Start of Block
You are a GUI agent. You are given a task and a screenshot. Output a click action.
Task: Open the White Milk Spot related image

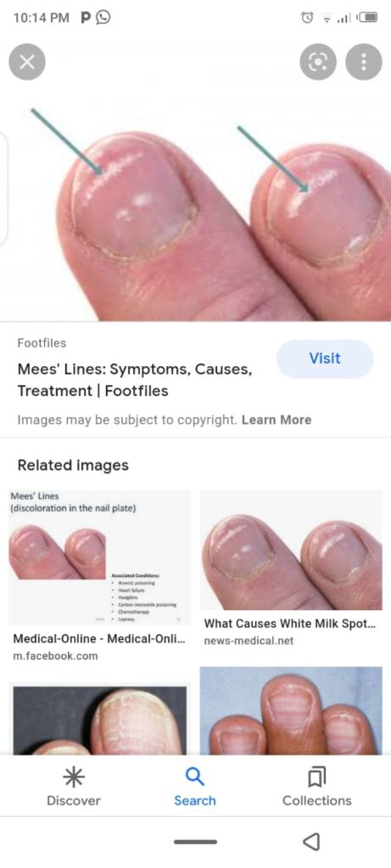291,549
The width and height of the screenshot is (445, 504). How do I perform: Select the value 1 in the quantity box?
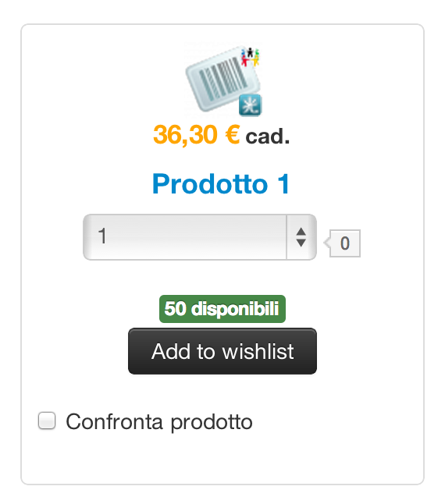click(x=102, y=236)
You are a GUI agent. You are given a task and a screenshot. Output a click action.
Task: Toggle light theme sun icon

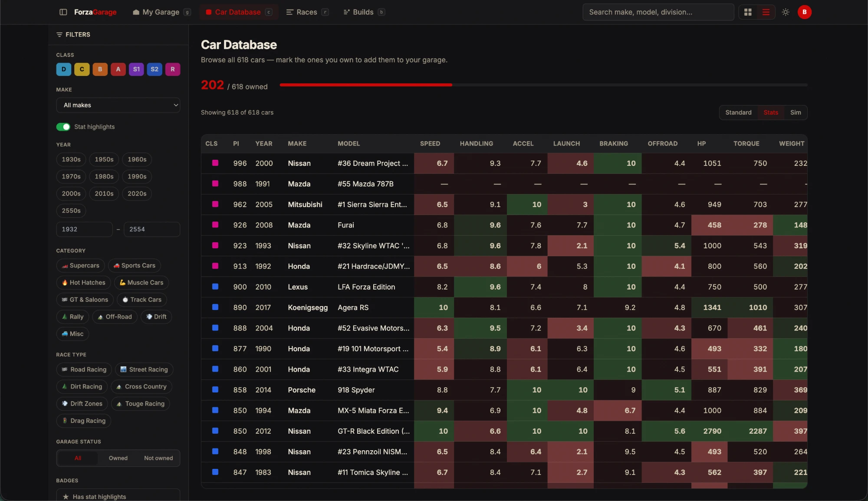(786, 12)
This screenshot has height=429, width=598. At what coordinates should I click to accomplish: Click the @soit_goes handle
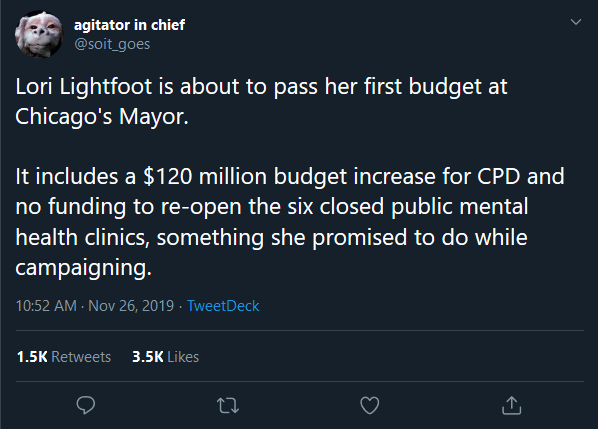[112, 44]
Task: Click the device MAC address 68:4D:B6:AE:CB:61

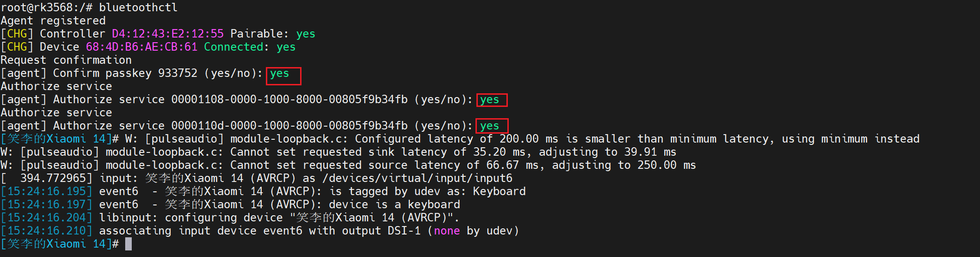Action: point(141,47)
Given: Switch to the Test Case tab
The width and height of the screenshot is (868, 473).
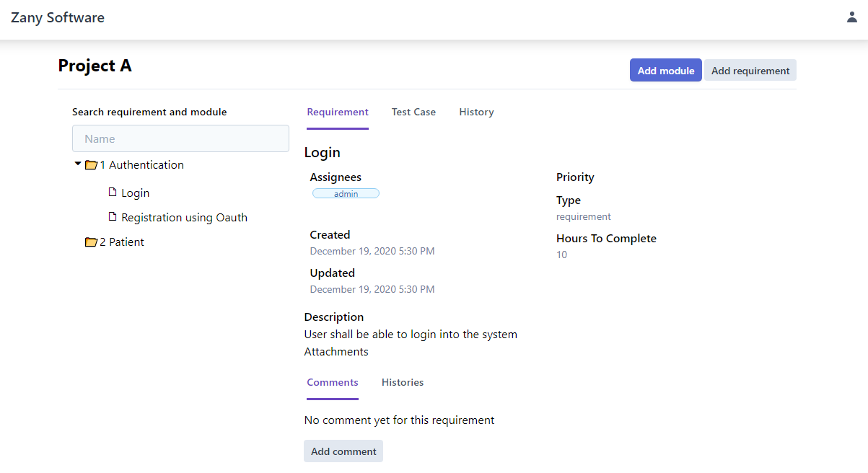Looking at the screenshot, I should click(413, 112).
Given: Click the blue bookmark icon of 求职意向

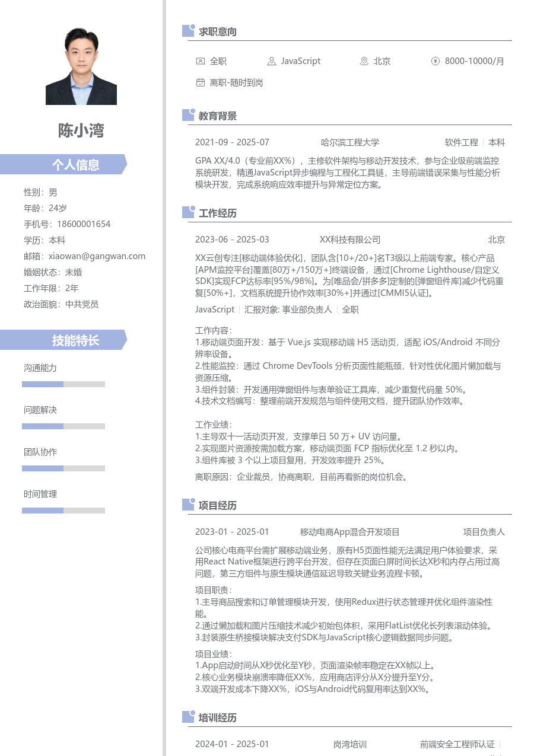Looking at the screenshot, I should pos(187,31).
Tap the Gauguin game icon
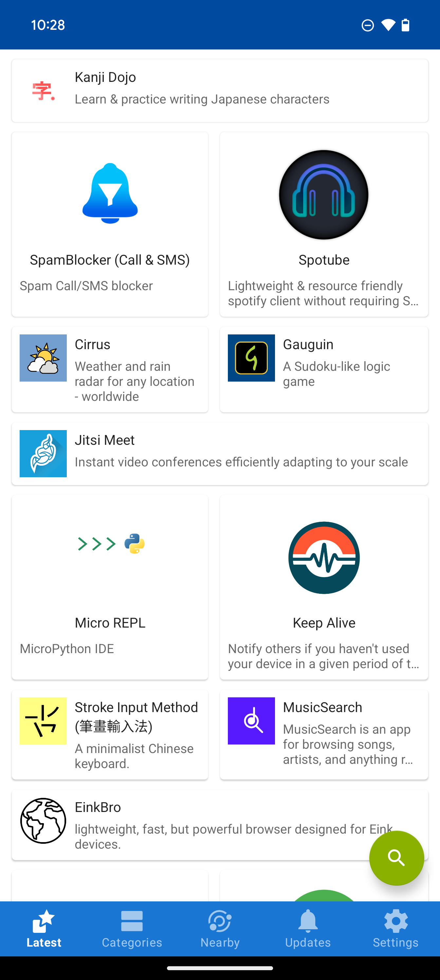Screen dimensions: 440x980 [251, 358]
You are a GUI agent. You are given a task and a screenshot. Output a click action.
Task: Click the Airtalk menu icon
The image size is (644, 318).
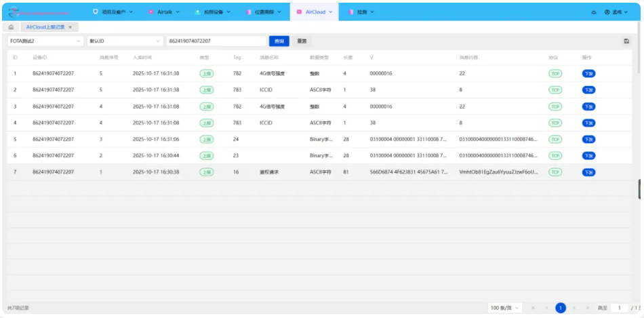(x=150, y=12)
End of Block
Exercise goal | What you return must match, line for line, the span from the line containing "Task: Open the White Milk Spot related image" through the last line of the listing above, with every picture omitted.

Answer box |
Task: Open the White Milk Spot related image

291,549
The width and height of the screenshot is (445, 504). How do I perform: Select the value 1 in the quantity box?
click(x=102, y=236)
You are a GUI agent. You are given a task and a screenshot. Output a click action.
Task: Toggle light theme sun icon

(786, 12)
This screenshot has height=429, width=598. At what coordinates should I click to accomplish: Click the @soit_goes handle
[112, 44]
Task: Click the device MAC address 68:4D:B6:AE:CB:61

Action: point(141,47)
Given: Switch to the Test Case tab
The width and height of the screenshot is (868, 473).
Looking at the screenshot, I should click(413, 112).
Given: Click the blue bookmark icon of 求职意向

Looking at the screenshot, I should pos(187,31).
Tap the Gauguin game icon
Screen dimensions: 440x980 [251, 358]
You are a GUI agent. You are given a task and a screenshot. Output a click action.
Task: Click the Airtalk menu icon
The image size is (644, 318).
(x=150, y=12)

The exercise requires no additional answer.